Welcome to the third and final installment of my sleep series, in which I explore whether the organisms I talk about most on Our Modern Plagues sleep. I’ve already covered plants and microbes (which don’t actually sleep, but do have fascinating circadian behaviors). Next up: insects.
So, do insects sleep? Finally, we have a match: yes, yes they do. Unlike plants and microbes, insects have a central nervous system, which appears to be an important characteristic for sleep. They also have interesting circadian behaviors, which govern when they sleep and when they wake up.
Some insects are active at night to take advantage of stealth dining. Cutworms eat leaves when the sun goes down to avoid birds and other predators, and bed bugs usually feed at night to take advantage their meal as it sleeps (that’s us). By comparison, insects that forage for their food in the daytime, such as various bee species seeking out pollen, are on the opposite circadian cycle. Which makes sense if the flowers they pollinate close up at night.
Science first defined sleep in insects in 2000 when separate research groups led by the Neurosciences Institute in California and the University of Pennsylvania published reports on sleep in the fruit fly.
Both groups found that the flies exhibited key features of sleep. For example, flies at rest were harder to startle than those that where active, just as it’s harder to get your attention when you’re snoozing on the couch than when you’re up and moving around. And if the scientists kept the flies awake at night by periodically tapping their container, the flies had to make up for it with extra rest just like you have to take a nap after pulling an all-nighter.

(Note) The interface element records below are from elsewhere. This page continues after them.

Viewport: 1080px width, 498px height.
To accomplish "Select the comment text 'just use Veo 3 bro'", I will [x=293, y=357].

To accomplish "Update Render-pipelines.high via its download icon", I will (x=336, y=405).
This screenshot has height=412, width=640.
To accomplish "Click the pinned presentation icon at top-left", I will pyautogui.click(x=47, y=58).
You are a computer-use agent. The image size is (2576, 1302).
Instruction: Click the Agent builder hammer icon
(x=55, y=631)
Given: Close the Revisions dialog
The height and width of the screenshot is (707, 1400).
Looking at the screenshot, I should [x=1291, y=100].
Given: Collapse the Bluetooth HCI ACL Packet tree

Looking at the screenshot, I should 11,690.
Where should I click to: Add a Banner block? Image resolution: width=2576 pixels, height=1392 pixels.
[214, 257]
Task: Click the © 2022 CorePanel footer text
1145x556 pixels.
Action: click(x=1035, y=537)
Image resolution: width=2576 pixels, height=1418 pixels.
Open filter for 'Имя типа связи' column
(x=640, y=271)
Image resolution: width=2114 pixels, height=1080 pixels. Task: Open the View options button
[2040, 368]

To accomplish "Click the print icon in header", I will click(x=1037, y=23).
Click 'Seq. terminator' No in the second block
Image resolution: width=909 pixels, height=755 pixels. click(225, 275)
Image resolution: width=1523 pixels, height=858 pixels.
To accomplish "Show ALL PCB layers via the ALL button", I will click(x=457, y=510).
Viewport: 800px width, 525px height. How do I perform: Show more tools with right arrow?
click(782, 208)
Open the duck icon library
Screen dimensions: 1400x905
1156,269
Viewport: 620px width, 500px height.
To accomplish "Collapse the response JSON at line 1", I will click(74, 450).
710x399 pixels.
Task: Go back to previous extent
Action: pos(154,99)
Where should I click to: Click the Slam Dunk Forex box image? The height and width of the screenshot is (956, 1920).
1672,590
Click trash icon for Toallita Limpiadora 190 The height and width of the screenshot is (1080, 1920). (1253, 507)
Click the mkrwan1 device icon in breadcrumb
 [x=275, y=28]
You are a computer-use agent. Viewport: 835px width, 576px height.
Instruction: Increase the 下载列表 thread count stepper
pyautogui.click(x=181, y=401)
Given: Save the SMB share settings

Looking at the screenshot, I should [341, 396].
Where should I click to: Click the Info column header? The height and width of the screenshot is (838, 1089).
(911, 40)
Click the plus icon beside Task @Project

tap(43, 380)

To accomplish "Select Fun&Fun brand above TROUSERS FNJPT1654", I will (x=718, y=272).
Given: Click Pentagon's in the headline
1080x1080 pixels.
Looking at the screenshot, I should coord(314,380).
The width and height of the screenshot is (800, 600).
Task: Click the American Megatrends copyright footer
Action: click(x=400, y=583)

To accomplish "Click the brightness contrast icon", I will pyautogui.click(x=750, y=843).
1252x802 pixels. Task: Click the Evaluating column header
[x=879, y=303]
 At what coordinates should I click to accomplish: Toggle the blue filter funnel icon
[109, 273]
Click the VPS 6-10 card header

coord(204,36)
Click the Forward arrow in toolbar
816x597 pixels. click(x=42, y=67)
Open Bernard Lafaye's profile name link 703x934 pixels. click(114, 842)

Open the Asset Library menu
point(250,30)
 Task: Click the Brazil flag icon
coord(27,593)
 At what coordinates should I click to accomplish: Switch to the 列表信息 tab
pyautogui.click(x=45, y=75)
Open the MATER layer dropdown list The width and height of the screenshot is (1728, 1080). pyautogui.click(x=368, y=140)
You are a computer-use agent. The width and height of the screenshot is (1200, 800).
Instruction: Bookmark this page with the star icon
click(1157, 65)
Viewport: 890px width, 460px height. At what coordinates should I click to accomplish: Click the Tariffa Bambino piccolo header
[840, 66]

The below gif shows sleep-deprived flies on the left and a control on the right. The sleepy flies are resting, even though it’s a time of day when they’d normally be awake (video by Julie Williams at UPenn).
More recent research has shown that caffeine can mess with the fruit fly’s sleep cycle (just like us!), and that the cycle is also influenced by sex and age. Researchers have also studied sleep and circadian rhythms in many other insects, from tracking how honeybees nap to changing the circadian rhythm of a cockroach by transplanting a bit of the brain of another roach entrained to a different daily cycle.
So why do we care, other than the fact that this stuff is super cool? Studying both sleep and circadian cycles in a relatively simple organism like a fruit fly or a bee can give us insight to these behaviors in general, from the relevant molecular pathways to the genes involved. There also may be ways to control pest insects by exploiting their circadian rhythms. Since circadian cycles help regulate metabolism, for example, pesticides may work better at certain times of the day.
And that concludes our brief tour of sleep in plants, microbes, and insects. I leave you with this adorable video of a sleeping bee (you’re welcome):
Hendricks et al, “Rest in Drosophila Is a Sleep-like State,” Neuron 25:1 129-138 (2000).
Shaw et al, “Correlates of Sleep and Walking in Drosophila melanogaster,” Science 287:5459 1834-1837 (2000).
Ho and Sehgal, “Drosophila melanogaster: an insect model for fundamental studies of sleep,” Methods Enzymology 393 772-793 (2005).
“The Mystery of Sleep: Keeping Flies on the Clock,” Penn Medicine.